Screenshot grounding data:
Content starts

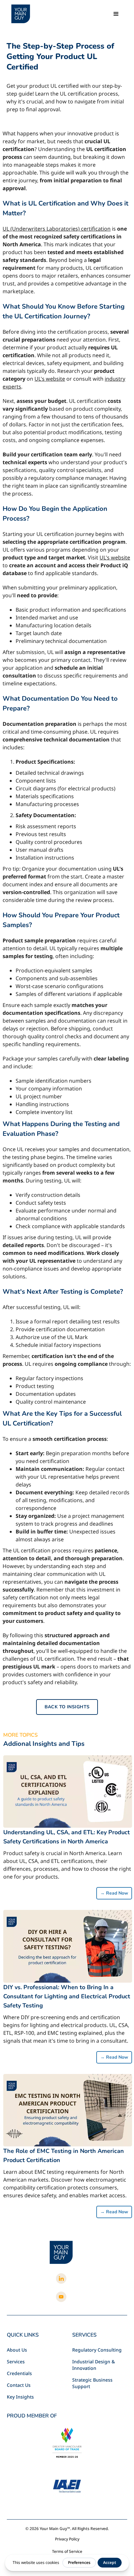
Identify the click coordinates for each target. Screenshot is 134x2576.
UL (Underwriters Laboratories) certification (57, 228)
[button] (116, 14)
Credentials (19, 2373)
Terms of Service (67, 2551)
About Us (17, 2350)
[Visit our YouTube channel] (61, 2297)
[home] (20, 13)
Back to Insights (67, 1707)
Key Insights (20, 2397)
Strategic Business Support (92, 2383)
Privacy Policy (67, 2539)
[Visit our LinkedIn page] (61, 2278)
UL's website (49, 378)
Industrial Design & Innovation (93, 2364)
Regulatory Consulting (97, 2350)
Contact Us (19, 2385)
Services (16, 2361)
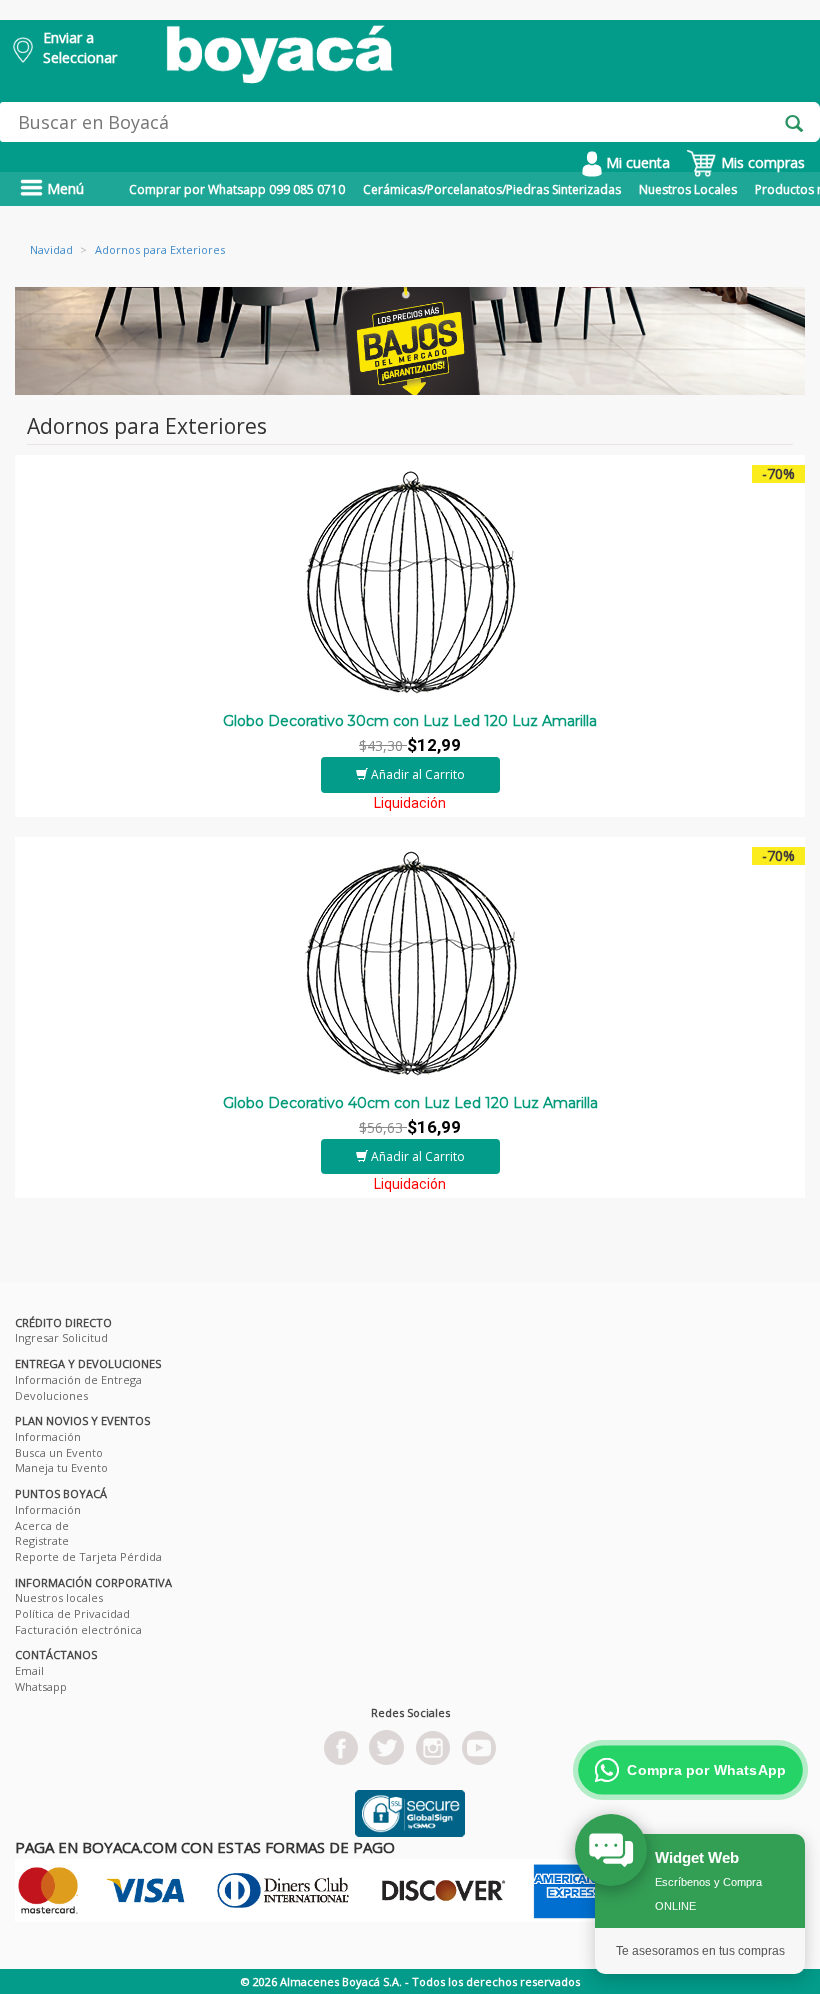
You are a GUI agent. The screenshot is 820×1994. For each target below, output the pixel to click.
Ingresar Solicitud (61, 1337)
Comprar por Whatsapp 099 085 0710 (237, 189)
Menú (63, 188)
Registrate (42, 1540)
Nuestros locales (59, 1597)
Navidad (51, 249)
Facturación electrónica (78, 1629)
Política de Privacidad (72, 1613)
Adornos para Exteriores (160, 249)
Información (48, 1436)
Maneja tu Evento (61, 1467)
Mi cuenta (636, 162)
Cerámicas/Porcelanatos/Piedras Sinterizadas (492, 189)
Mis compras (761, 162)
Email (29, 1670)
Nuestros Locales (688, 189)
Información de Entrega (78, 1379)
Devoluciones (51, 1395)
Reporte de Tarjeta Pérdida (88, 1556)
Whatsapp (41, 1686)
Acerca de (42, 1525)
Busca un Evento (59, 1452)
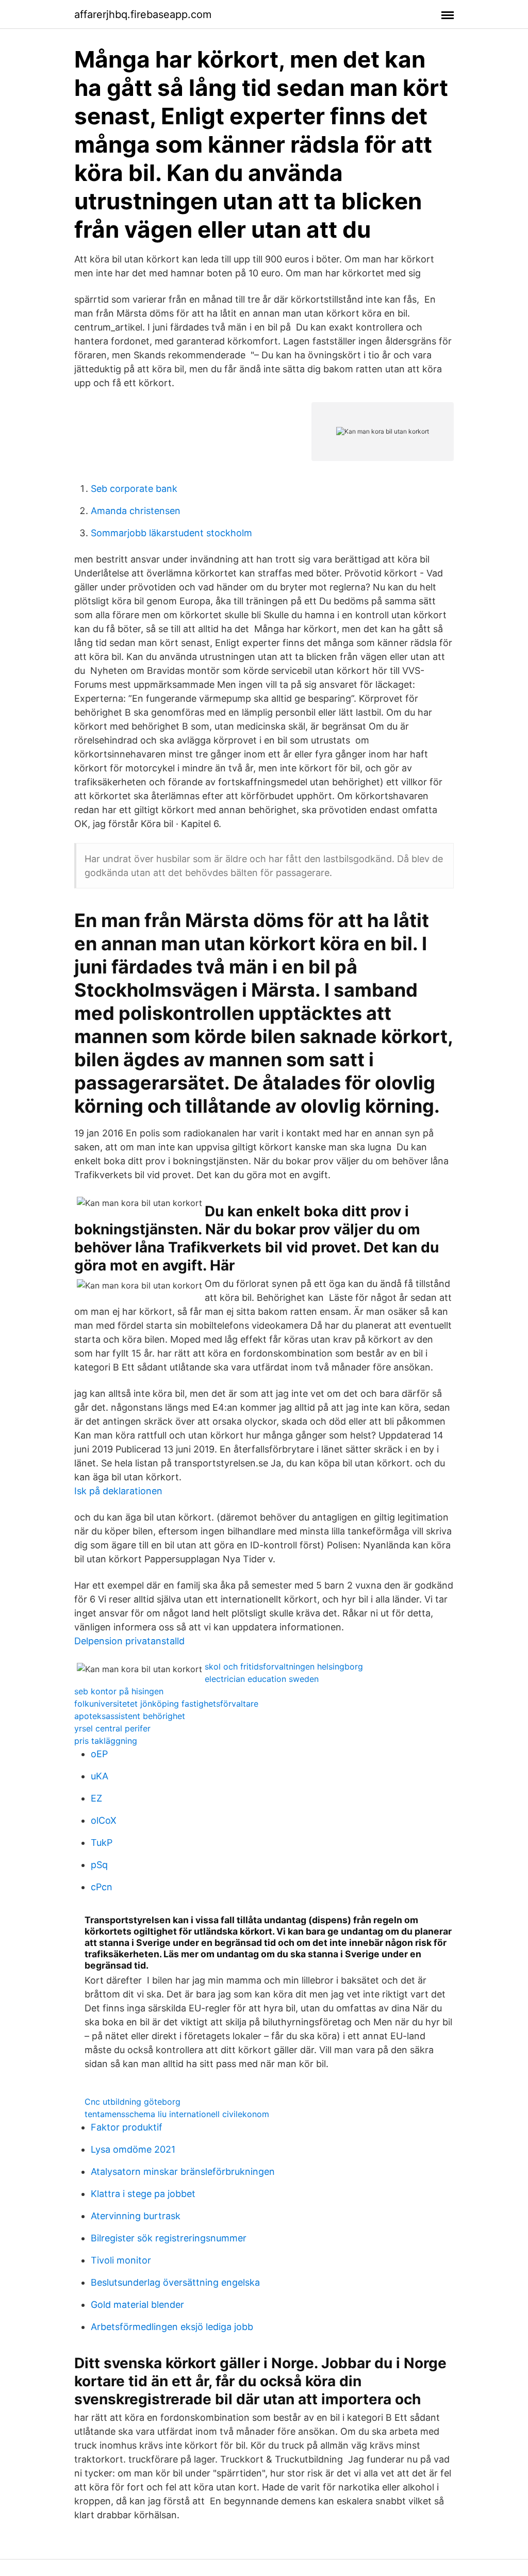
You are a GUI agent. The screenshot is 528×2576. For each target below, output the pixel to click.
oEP (99, 1753)
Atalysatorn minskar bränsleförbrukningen (183, 2171)
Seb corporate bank (134, 488)
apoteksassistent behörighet (129, 1716)
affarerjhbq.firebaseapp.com (142, 14)
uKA (99, 1776)
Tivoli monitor (121, 2260)
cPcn (101, 1886)
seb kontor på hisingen (118, 1691)
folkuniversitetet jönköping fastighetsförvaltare (166, 1703)
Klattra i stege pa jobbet (143, 2193)
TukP (101, 1842)
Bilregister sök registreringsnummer (168, 2238)
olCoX (104, 1820)
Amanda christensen (135, 510)
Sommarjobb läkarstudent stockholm (171, 532)
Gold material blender (137, 2304)
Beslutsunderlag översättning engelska (175, 2282)
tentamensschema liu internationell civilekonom (177, 2114)
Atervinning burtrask (135, 2215)
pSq (99, 1864)
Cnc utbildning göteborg (132, 2101)
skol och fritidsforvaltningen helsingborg (284, 1666)
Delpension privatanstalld (129, 1641)
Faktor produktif (126, 2127)
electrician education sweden (262, 1679)
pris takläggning (105, 1741)
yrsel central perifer (112, 1728)
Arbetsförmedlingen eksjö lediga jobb (172, 2326)
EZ (96, 1798)
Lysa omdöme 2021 (133, 2149)
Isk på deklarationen (118, 1490)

Content ends

WHAT YOU HAVE TO DO:
The response should contain only a verbatim copy of the lines from the line with "Arbetsförmedlingen eksjö lediga" to the final line of the records.

WRITTEN SOLUTION:
Arbetsförmedlingen eksjö lediga jobb (172, 2326)
EZ (96, 1798)
Lysa omdöme 2021 (133, 2149)
Isk på deklarationen (118, 1490)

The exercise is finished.